In a joint statement, Orange and Spotify also affirmed their recognition of the central role of music in African entertainment.
“This collaboration presents an opportunity for Spotify to leverage Orange's extensive mobile user base to promote local talents and expand their reach,” said Brelotte Ba, Deputy CEO of Orange Middle East and Africa.
Orange and Spotify had a similar arrangement in Egypt in 2022, offering customers up to 12 months of free access to premium music content.
Spotify, with an extensive collection of over 82 million tracks, has a global community of over 551 million monthly active listeners, with 220 million subscribers.
In September 2022, Africa-focused music streamer Boomplay partnered with Tigo, a Tanzanian telco, to offer free hours of music streaming to subscribers who purchase Tigo bundles. In addition, subscribers enjoyed an up to 30% discount on Boomplay's subscription plans.
In Nigeria, Boomplay partnered with MTN Nigeria to offer subscribers tailored data plans that provide unlimited music streaming and access to premium content on Boomplay at affordable rates. In March 2023, Boomplay partnered with Halotel, another Tanzanian mobile operator, to offer a similar arrangement to its subscribers.
Boomplay, a joint venture between two Chinese companies, Transsion and Netease, boasts over 65 million monthly active users and a catalogue of over 70 million songs. The service has regional offices in Nigeria, Ghana, Kenya, Tanzania, Cote d'Ivoire, and Cameroon.
Kenya-based mobile music streamer Mdundo, which advertises 1.9 million songs and over 100,000 African artists, is also banking on its huge partnership arrangements with major telecom providers including Vodacom in Tanzania, Airtel in Nigeria, and MTN in Nigeria, Ghana, and South Africa to grow its subscriber base in its five core markets.

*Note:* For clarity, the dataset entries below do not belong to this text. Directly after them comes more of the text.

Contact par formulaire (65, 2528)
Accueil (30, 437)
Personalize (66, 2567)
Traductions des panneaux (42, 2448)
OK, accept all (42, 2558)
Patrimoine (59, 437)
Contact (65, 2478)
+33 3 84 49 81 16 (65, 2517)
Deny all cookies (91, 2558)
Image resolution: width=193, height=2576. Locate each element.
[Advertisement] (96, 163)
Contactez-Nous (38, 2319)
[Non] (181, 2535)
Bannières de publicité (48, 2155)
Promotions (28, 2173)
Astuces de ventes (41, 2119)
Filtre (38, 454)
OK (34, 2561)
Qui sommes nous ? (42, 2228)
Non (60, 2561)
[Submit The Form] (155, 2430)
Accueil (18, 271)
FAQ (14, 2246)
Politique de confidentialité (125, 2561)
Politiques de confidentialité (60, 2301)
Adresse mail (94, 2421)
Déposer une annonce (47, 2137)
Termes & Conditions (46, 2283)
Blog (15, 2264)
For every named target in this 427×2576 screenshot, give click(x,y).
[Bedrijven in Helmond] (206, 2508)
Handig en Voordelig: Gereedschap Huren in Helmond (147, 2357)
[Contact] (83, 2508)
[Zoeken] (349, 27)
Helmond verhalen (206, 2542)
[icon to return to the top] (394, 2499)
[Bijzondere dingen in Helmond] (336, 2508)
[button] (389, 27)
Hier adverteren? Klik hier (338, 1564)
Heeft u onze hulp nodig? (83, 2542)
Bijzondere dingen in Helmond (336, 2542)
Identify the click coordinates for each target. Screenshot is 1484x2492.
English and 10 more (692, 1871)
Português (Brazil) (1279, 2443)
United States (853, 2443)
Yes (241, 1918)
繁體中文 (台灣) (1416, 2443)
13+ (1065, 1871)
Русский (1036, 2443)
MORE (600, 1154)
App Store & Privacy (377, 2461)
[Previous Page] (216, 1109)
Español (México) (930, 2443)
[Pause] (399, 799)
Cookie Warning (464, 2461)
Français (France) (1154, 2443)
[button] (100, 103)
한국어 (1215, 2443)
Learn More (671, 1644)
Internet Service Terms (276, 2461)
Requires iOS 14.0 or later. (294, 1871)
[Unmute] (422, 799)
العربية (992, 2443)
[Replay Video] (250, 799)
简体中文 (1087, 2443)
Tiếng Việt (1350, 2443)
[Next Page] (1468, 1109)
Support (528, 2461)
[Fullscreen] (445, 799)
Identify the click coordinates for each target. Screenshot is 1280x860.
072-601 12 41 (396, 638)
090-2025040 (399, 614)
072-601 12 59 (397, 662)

“These partnerships collectively reach an extensive customer base of 185 million people, enabling Mdundo.com to address the low usage of payment cards in Africa and deliver enhanced value to its users,” the company said in its Annual Report 2023.
The company's five key markets comprising Nigeria, Kenya, Tanzania, Ghana and South Africa have a combined population of 422 million people. As of June 2023, these markets accounted for 15 million of Mdundo’s 26.6 million monthly active users.
Mdundo said in the report that 80% of all music consumed in these markets is African, with nearly 500,000 songs directly uploaded by over 140,000 African creators.
Streamer deals with telcos don't end with music. In May, video-on-demand streamer, Wi-flix partnered with MTN to offer access to hours of unlimited premium content and data plans as part of its expansion to Zambia. Wi-Flix said it had already seen success with similar deals in Kenya, Ghana, and Nigeria and was looking to replicate the same in Zambia.
Wi-Flix Founder, Louis Manu said the partnership would play a significant role in its ambition to become the leading content provider for the African continent and the diaspora.
“This provides us the opportunity to leverage on their recently deployed 5G high-speed internet connectivity to ensure the experience of subscribers is more seamless and exciting,” Manu said.
GSMA data projects the number of unique mobile subscribers in Africa will rise by 4.5 per cent to 613 million as smartphone ownership grows to 61 per cent by 2025 from the current 49 per cent.